Goal of the exercise
Could you copy word for word only the lines between the one containing "Where should I" and the end of the listing below, both included, and leave out the pictures?
------------------------
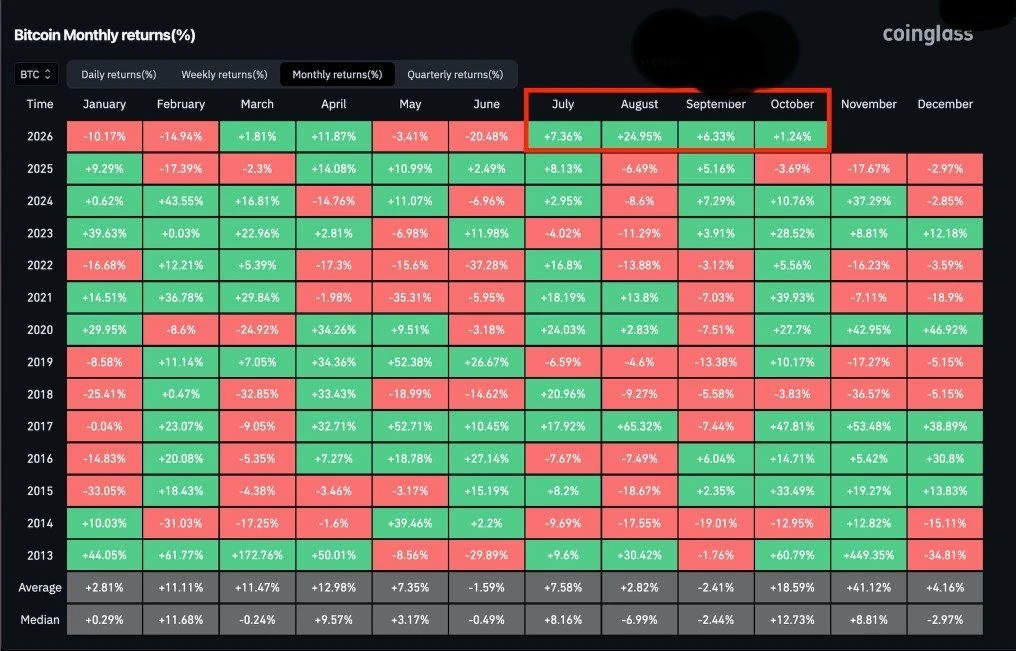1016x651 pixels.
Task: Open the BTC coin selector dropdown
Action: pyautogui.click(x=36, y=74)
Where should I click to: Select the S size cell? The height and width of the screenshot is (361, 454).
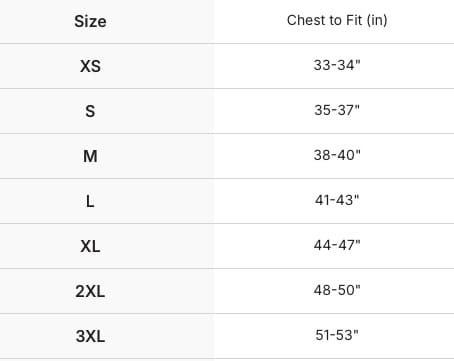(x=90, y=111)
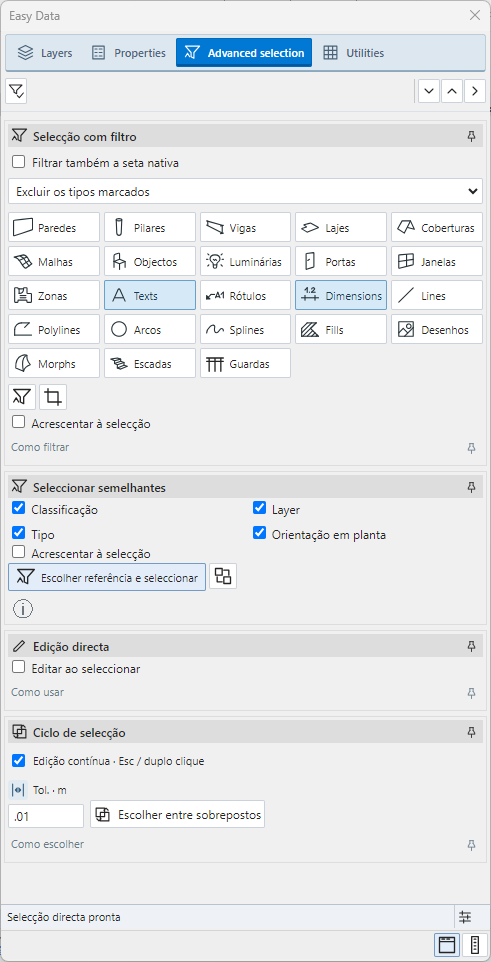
------------------------
Response
Where should I click to: Select the S size cell? The height and width of the screenshot is (361, 454).
(x=90, y=111)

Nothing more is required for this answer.